JPS6320359B2

JPS6320359B2 -

Info

Publication number: JPS6320359B2
Application number: JP57178482A
Authority: JP
Inventors: Takao Irumano; Kunio Akiba; Hisanori Kanezashi
Original assignee: DENSHI KEISANKI KIPPON GIJUTSU KENKYU KUMIAI
Current assignee: DENSHI KEISANKI KIPPON GIJUTSU KENKYU KUMIAI
Priority date: 1982-10-13
Filing date: 1982-10-13
Publication date: 1988-04-27
Also published as: JPS5968796A

Description

[Detailed description of the invention]

（産業上の利用分野）本発明は、入力音声に対して先ず音素認識を行
ない、この認識音素系列を音素表記された単語辞
書と照合して単語を認識する単語音声認識方法に
関するものである。（従来例の構成とその問題点）従来の単語音声認識方法を第１図とともに説明
する。第１図に示すように、入力音声に対して先
ず分析を行ない、この入力単語音声の特徴を抽出
して、入力単語音声を構成する音素を認識する。
この認識された音素系列を、単語辞書中の各辞書
項目の辞書音素系列と照合し、２つの音素系列間
の尤度を、音素間のコンフユージヨンマトリクス
（Confusion Matrix、以下C.M.と略す）を用い
て、各音素毎の認識確率を求めることにより算出
し、音素系列間の尤度が最大となる辞書項目をも
つて認識単語とするものである。第１表は、前記単語音声認識方法に用いる単語
辞書の一例を示しており、各単語は第２表に示す
音素表記法に従つて表記されている。第２図は前
記C.M.の一部を示す。第２図において、縦は単
語辞書中の音素を示し、横は認識音素を示してい
る。また第２図中の数字は単語辞書中の各音素が
どのような音素に認識されるかの確率を％で示し
たものである。例えば第２図において、単語辞書
中の音素ＩがＩと認識される確率は75％、Ｕに認
識される確率は５％、Ａに認識される確率は０
％、脱落する確率は８％……等を示している。 (Industrial Application Field) The present invention relates to a word speech recognition method that first performs phoneme recognition on input speech, and then recognizes words by comparing the recognized phoneme sequence with a word dictionary in which phonemes are expressed. (Structure of conventional example and its problems) A conventional word speech recognition method will be explained with reference to FIG. As shown in FIG. 1, input speech is first analyzed, features of the input word speech are extracted, and phonemes making up the input word speech are recognized.
This recognized phoneme sequence is compared with the dictionary phoneme sequence of each dictionary item in the word dictionary, and the likelihood between the two phoneme sequences is calculated using a Confusion Matrix (hereinafter abbreviated as CM) between the phonemes.

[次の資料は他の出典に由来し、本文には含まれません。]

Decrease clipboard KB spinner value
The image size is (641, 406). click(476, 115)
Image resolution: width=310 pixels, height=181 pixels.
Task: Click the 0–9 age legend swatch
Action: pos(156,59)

The recognition probability is calculated for each phoneme using the above method, and the dictionary entry with the maximum likelihood between phoneme sequences is determined as a recognized word. Table 1 shows an example of a word dictionary used in the word speech recognition method, and each word is written according to the phoneme notation shown in Table 2. FIG. 2 shows a part of the CM. In FIG. 2, the vertical lines indicate phonemes in the word dictionary, and the horizontal lines indicate recognized phonemes. Further, the numbers in FIG. 2 indicate the probability of what kind of phoneme each phoneme in the word dictionary is recognized as, expressed in percentage. For example, in Figure 2, the probability that the phoneme I in the word dictionary will be recognized as I is 75%, the probability that it will be recognized as U is 5%, and the probability that it will be recognized as A is 0.
%, the probability of dropping out is 8%, etc.

【表】【table】

Claims

[Claims]

1 Perform phoneme recognition on the input speech to obtain a recognized phoneme sequence, and recognize words by calculating the likelihood between this recognized phoneme sequence and the dictionary phoneme sequence of each dictionary item in the word dictionary with phoneme notation. When calculating the likelihood between the phoneme sequences for the input speech, the likelihood for each dictionary item is determined in advance based on which dictionary item has the highest likelihood for each dictionary item. A weighted likelihood value is calculated by adding or multiplying likelihood weight values set to different values, and the dictionary entry for which this weighted likelihood value is maximum is determined as a recognized word. Word speech recognition method.